◆ Dataset entries

• • • •

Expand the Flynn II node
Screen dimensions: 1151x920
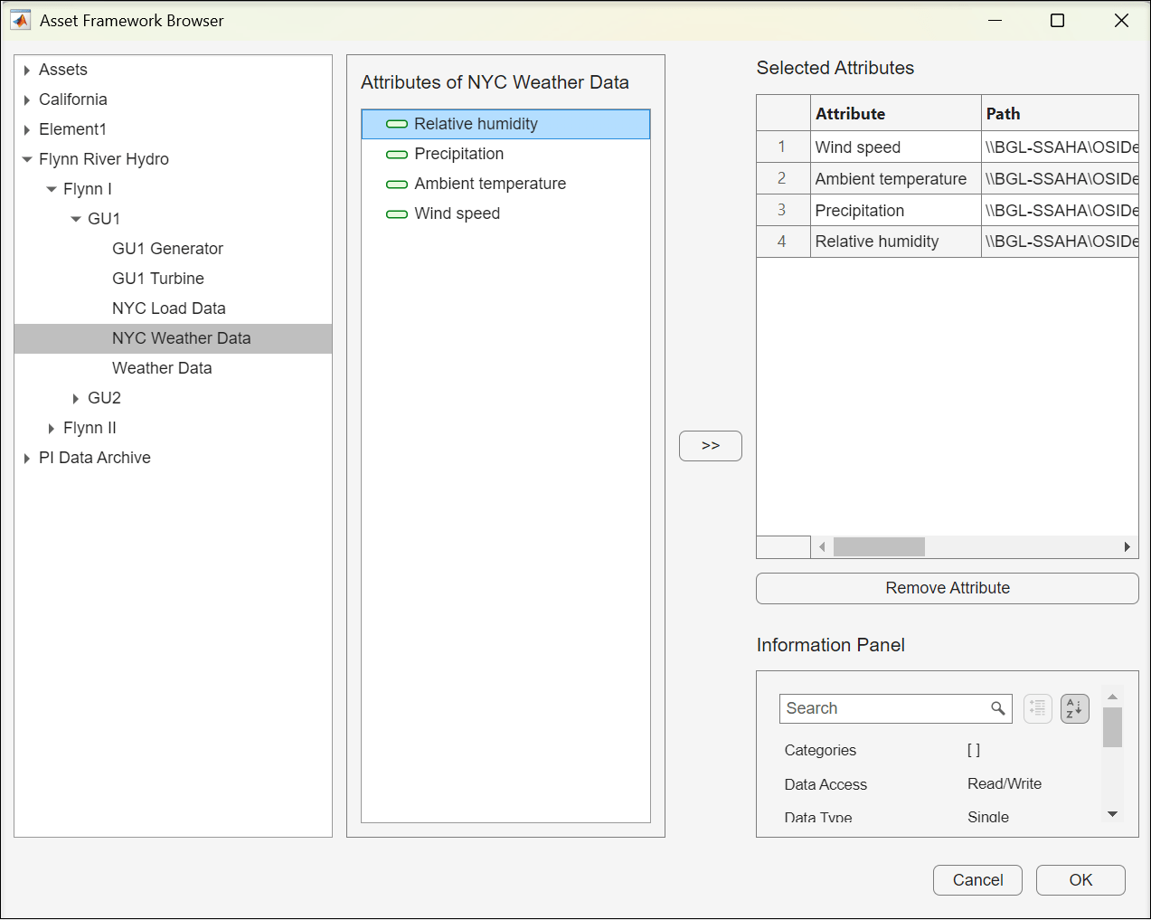(52, 428)
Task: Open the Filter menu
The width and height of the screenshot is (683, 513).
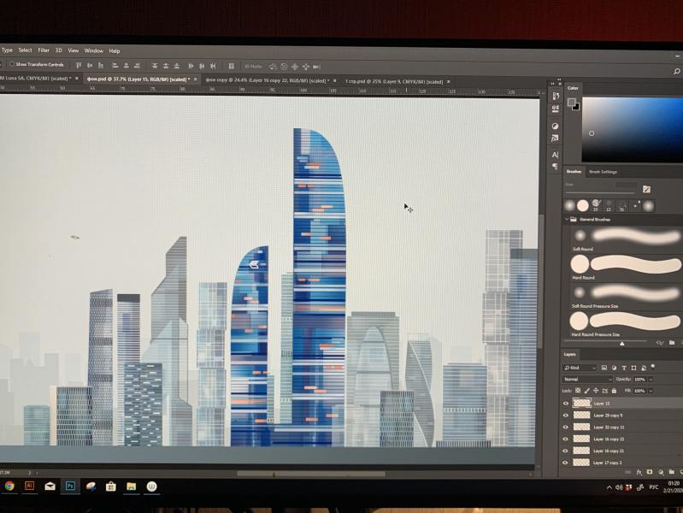Action: tap(44, 50)
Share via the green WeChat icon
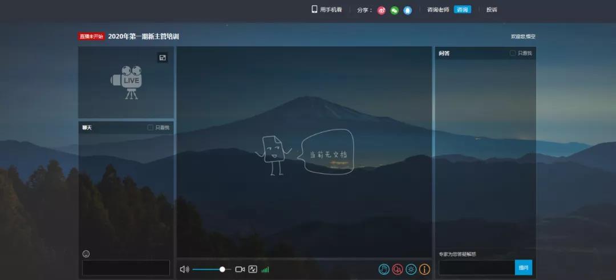 click(394, 10)
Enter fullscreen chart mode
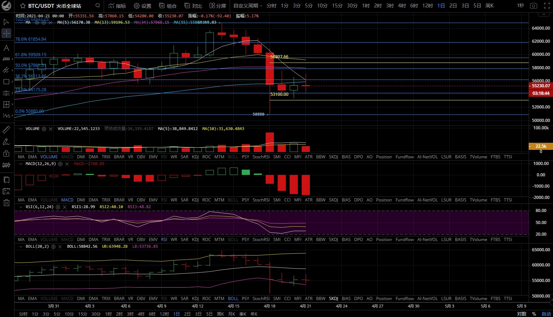The image size is (553, 317). tap(546, 6)
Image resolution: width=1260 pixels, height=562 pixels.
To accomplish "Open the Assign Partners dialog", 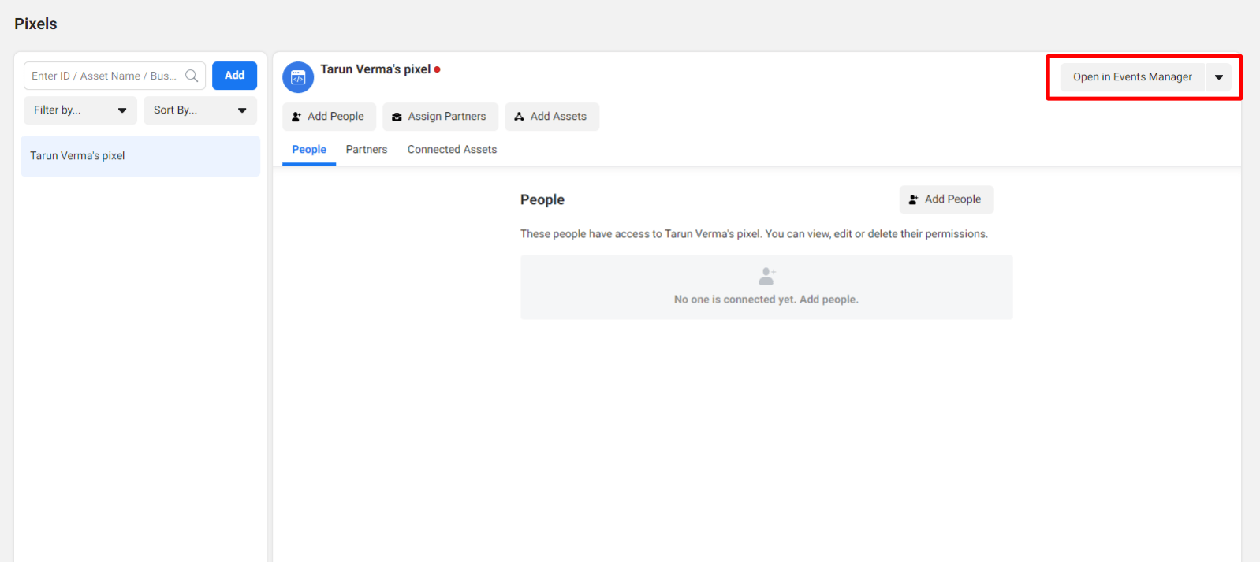I will pyautogui.click(x=440, y=117).
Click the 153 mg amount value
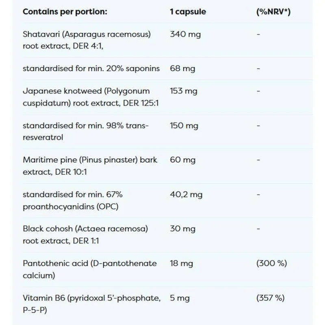 click(183, 91)
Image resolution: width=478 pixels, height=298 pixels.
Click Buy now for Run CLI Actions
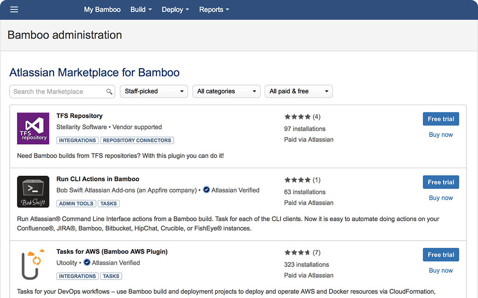pos(441,198)
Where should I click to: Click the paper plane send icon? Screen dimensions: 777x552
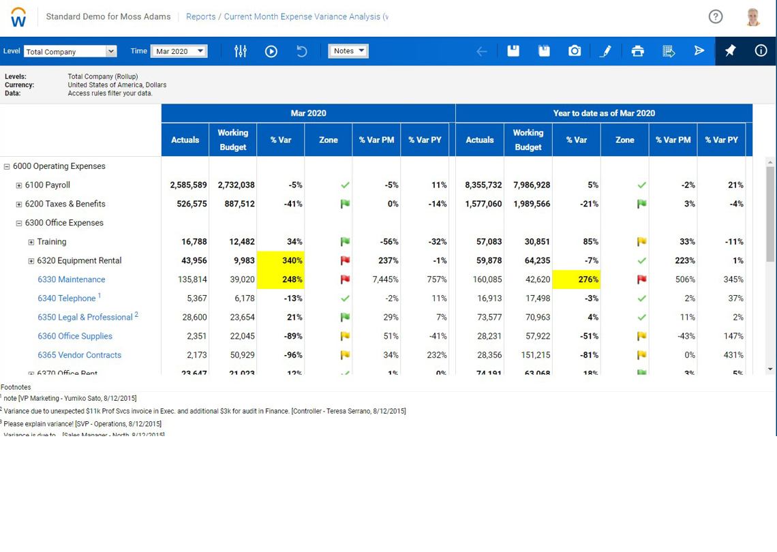point(699,51)
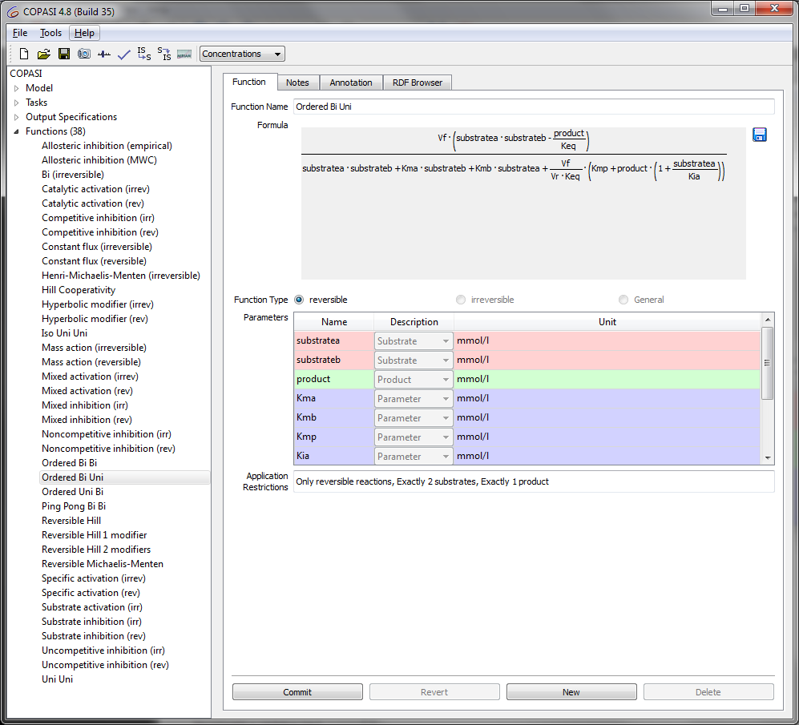The image size is (799, 725).
Task: Expand the Model tree node
Action: coord(16,88)
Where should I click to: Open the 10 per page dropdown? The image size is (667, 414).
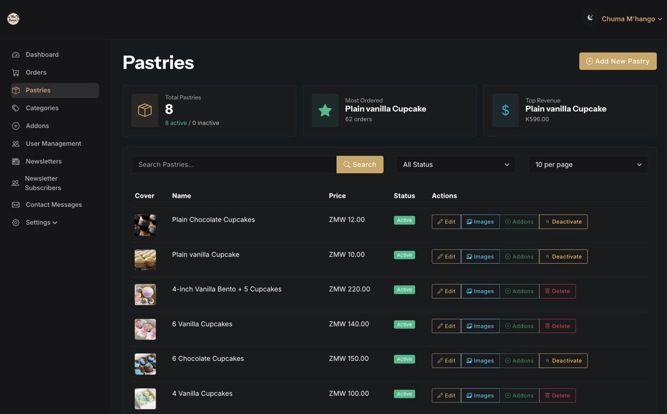pyautogui.click(x=588, y=165)
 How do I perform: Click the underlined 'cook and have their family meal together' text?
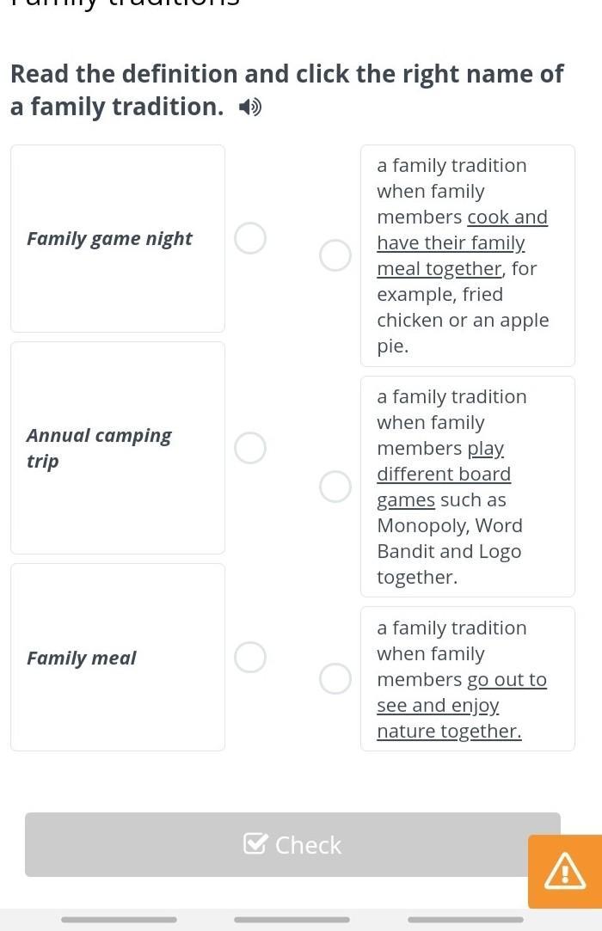point(451,243)
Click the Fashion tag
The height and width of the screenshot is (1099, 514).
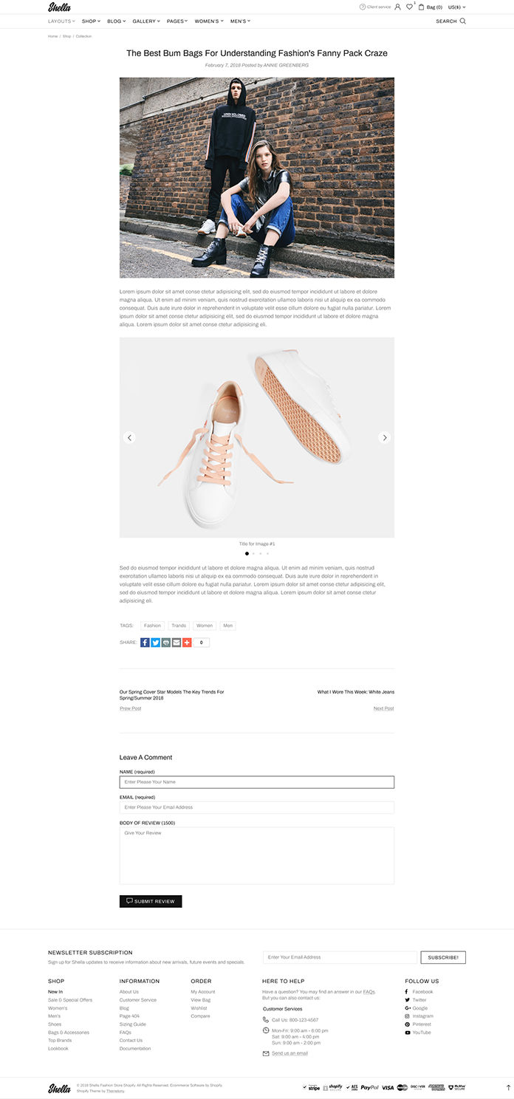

• • • •

◆ Exercise objective
Please take the lines from the beginning of the data above through the line holding "Image resolution: width=1260" and transcribe them exactly, without any pictures.

◆ Response to this task
Expand the Flynn II node
Screen dimensions: 1151x920
(52, 428)
Task: Open the Filter menu
The width and height of the screenshot is (683, 513).
Action: tap(44, 50)
Share via the green WeChat icon
 click(394, 10)
Enter fullscreen chart mode
The image size is (553, 317). tap(546, 6)
Image resolution: width=1260 pixels, height=562 pixels.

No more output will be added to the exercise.